Guido Westerwelle propagierte den Neoliberalismus
Als alles komplett dürr war, entwickelte und propagierte Guido Westerwelle ein Gegenprogramm zu Karl-Hermann Flach und seinem Reformliberalismus, die „Wiesbadener Grundsätze“; dieses zweite, ebenfalls aufsehenerregende Programm, deklinierte den Neoliberalismus konsequent durch; es popularisierte die Privatisierung von Staatsleistungen und hatte für das Gemeinwohl und den Sozialstaat nichts übrig.

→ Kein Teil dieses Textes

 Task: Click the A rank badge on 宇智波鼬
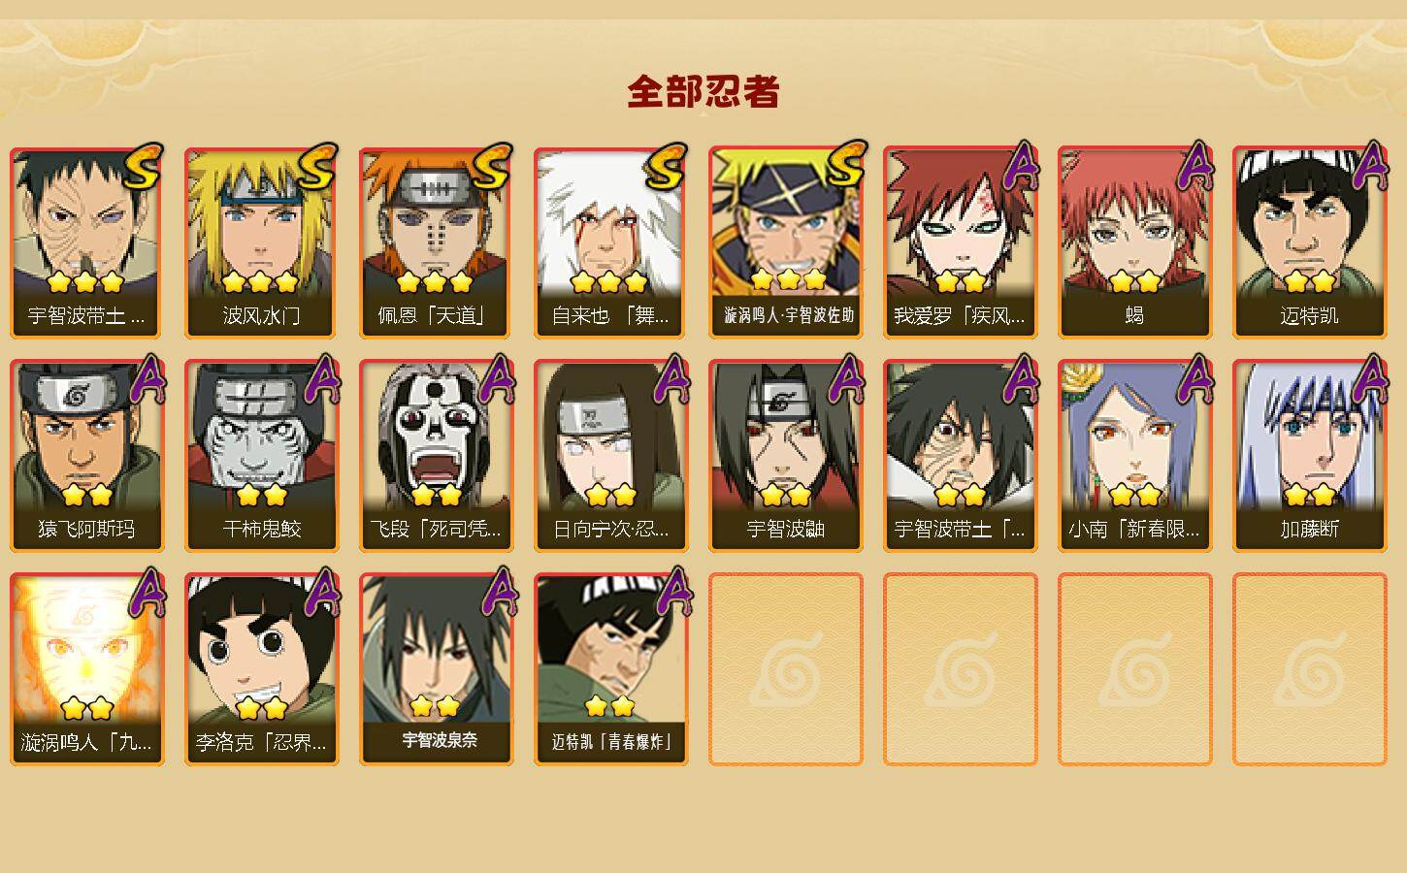pos(846,378)
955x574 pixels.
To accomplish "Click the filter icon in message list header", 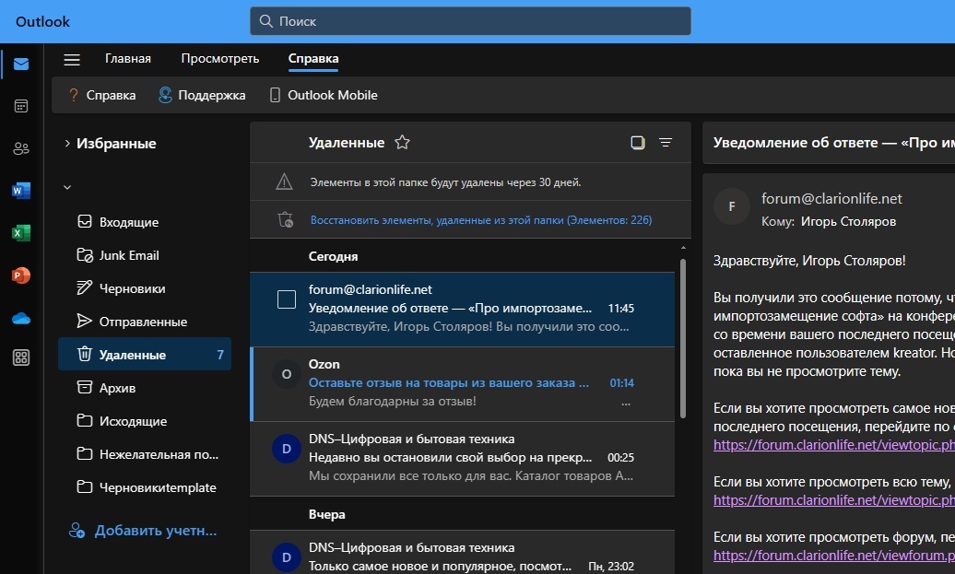I will (666, 143).
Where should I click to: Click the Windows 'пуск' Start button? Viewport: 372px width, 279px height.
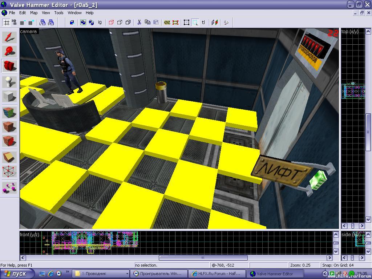point(17,274)
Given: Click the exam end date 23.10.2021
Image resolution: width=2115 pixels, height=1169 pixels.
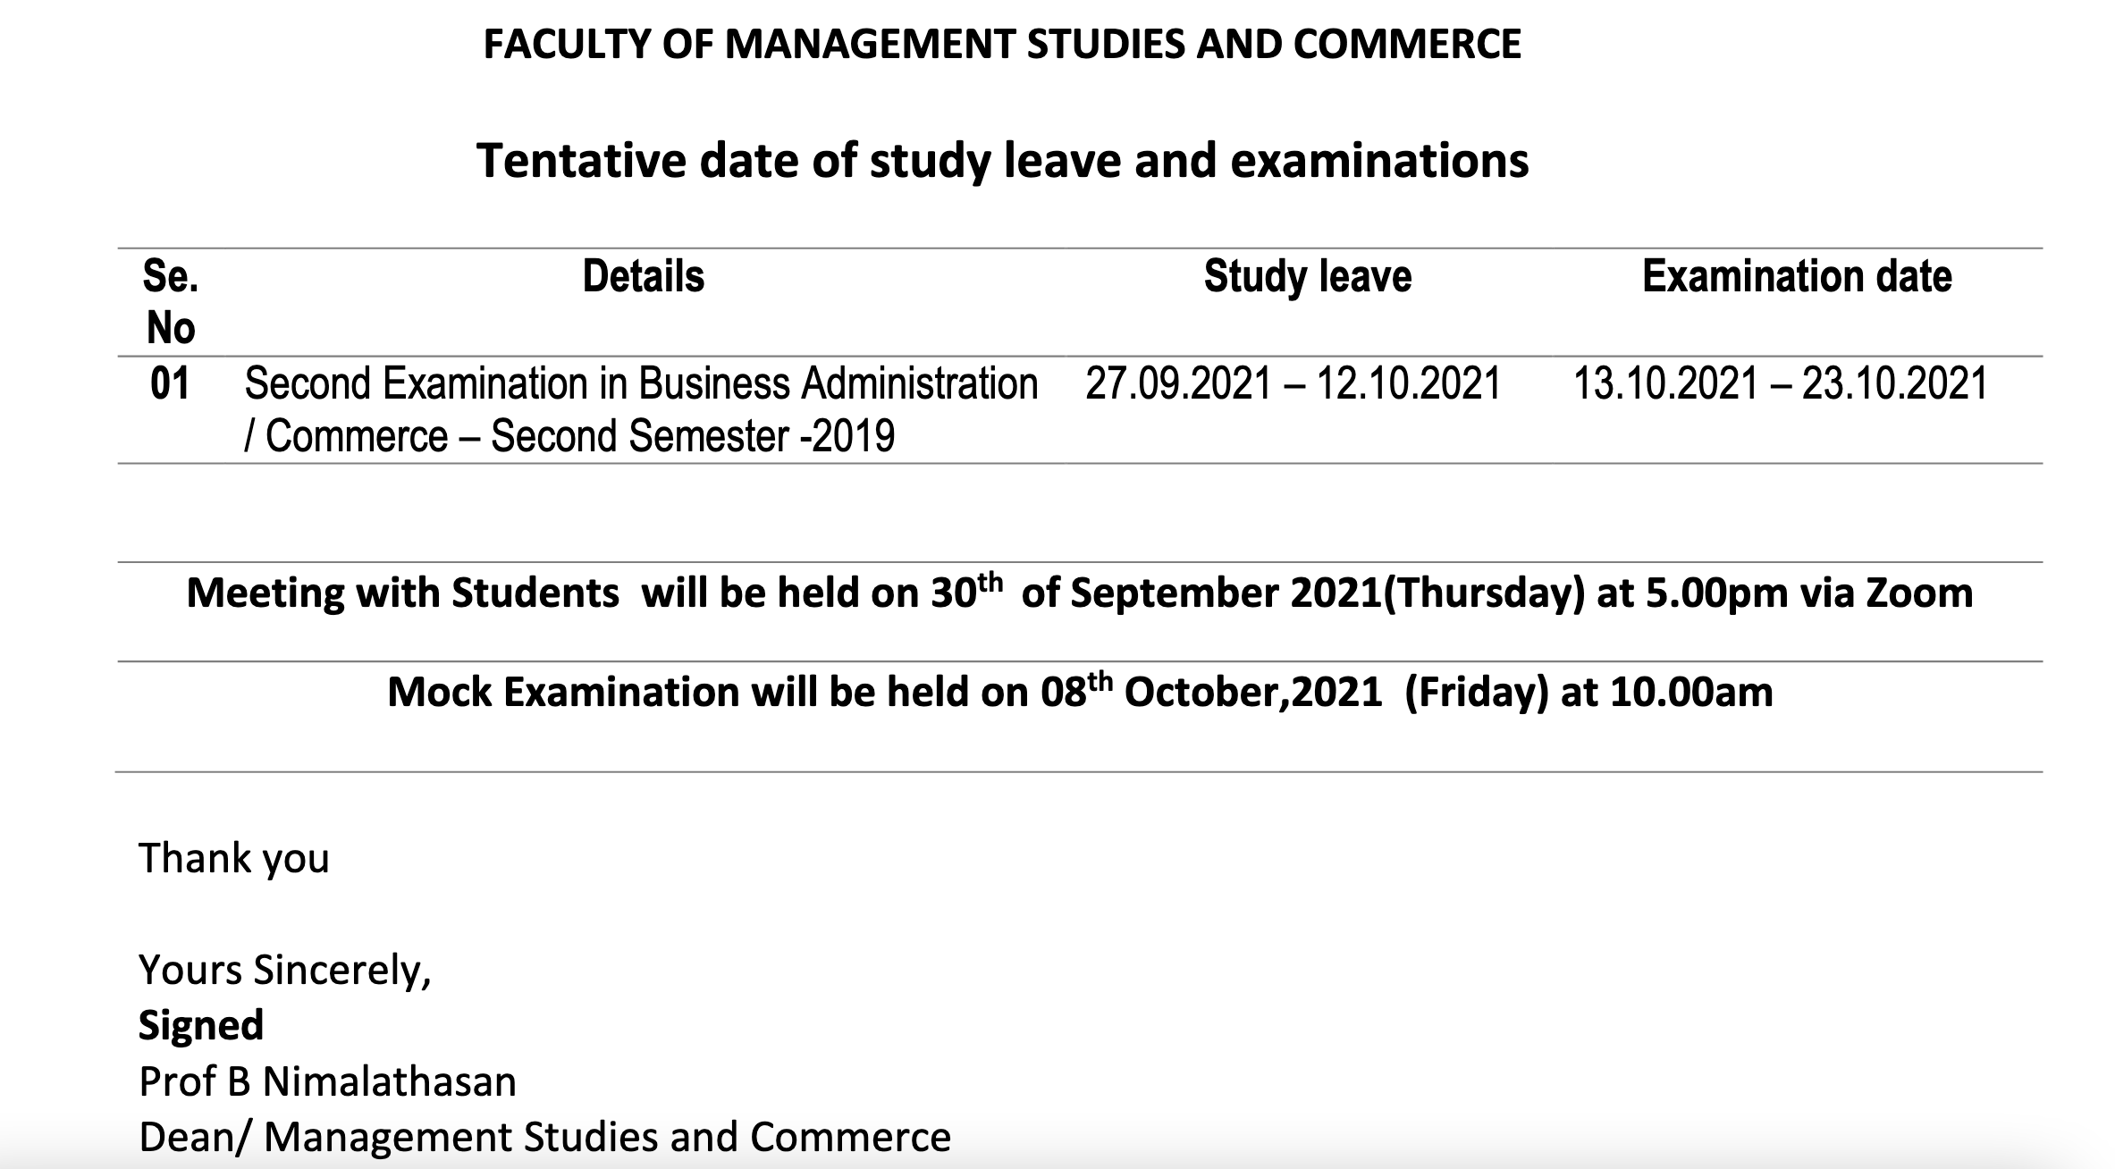Looking at the screenshot, I should point(1894,383).
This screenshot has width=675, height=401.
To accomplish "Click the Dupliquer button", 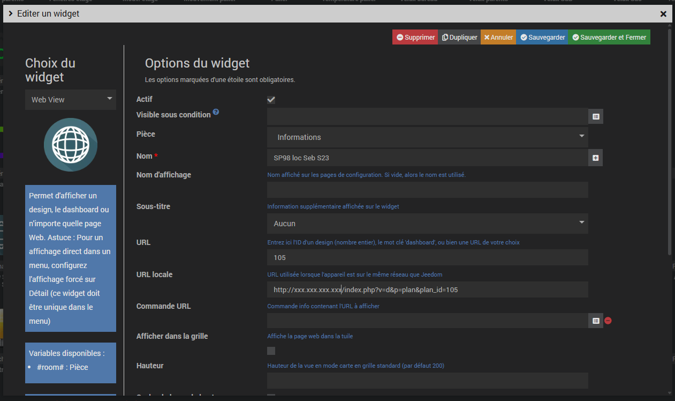I will pos(459,38).
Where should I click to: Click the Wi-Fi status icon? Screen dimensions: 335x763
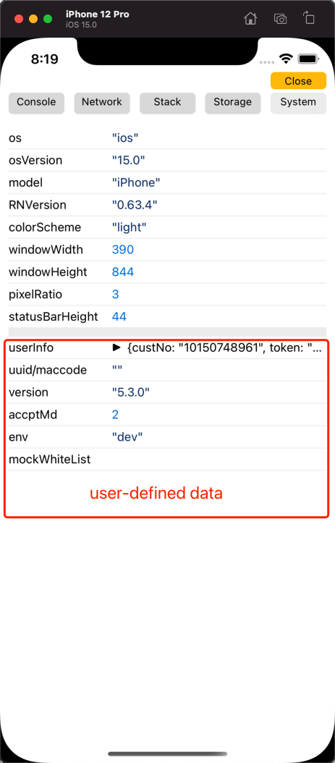tap(286, 59)
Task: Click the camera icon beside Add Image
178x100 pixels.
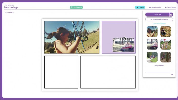Action: click(171, 15)
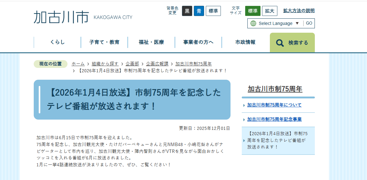Click arrow icon beside 加古川市制75周年について
Screen dimensions: 367x180
point(244,105)

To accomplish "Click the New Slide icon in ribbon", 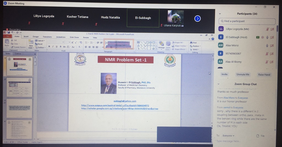I will click(x=31, y=44).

Westerwelle machte das mit so viel Show, mit Trara und Tamtam, dass das ein paar Jahre lang enorme Strahlkraft und politische Wirkung hatte; es beeindruckte selbst die Gerhard-Schröder-SPD. Westerwelle propagierte die FDP als „Partei der Leistungsbereiten“ und tat so, als sei jeder, der die FDP wählt, einer von diesen.
Als das nicht mehr zog, kam Lindner; zuerst als Generalsekretär, dann als Parteichef. Von ihm erhoffte sich Gerhart Baum, der letzte der großen Alten der FDP, eine Politik, die aus dem wirtschaftsliberalen Gefängnis wieder ausbricht, und eine Politik, die Freiheit, Gleichheit, Solidarität und Gerechtigkeit neu buchstabiert. Die Hoffnung war vergeblich; Lindner konnte und kann dieses Buchstabieren nicht. Früher hatten die Liberalen den Einzelnen gegen die Macht des Staates verteidigt; wer sich erwartet hat, dass sie ihn nun gegen den neuen Leviathan, gegen die Macht des globalisierten Finanz- und Digitalmarkts verteidigt, sah und sieht sich enttäuscht. Lindner ist kein Grundsatzpolitiker, er ist auch kein Stratege; er ist ein Taktiker und ein Spieler. Das von ihm hervorgebrachte Parteiprogramm ist kein Programm, sondern eine Instant-Brühe aus smarten Floskeln und dünnen Sprüchen.
Kurt Tucholsky hat einst geschrieben, dass es eines Tages wieder sehr modern sein wird, liberal zu sein. „Dann wird einer kommen, der wird eine geradezu donnernde Entdeckung machen: Er wird den Einzelmenschen entdecken. Und ob der glücklich ist, das ist die Frage. Dass er frei ist, das ist das Ziel. … Die Leute werden sagen: Welch ein Mut!“ Lindner ist dieser Eine nicht. Er erzeugt nicht Mut, sondern Missmut.
Hinweis: Diese Kolumne erschien zuerst am 21.11.2024 in der Süddeutchen Zeitung.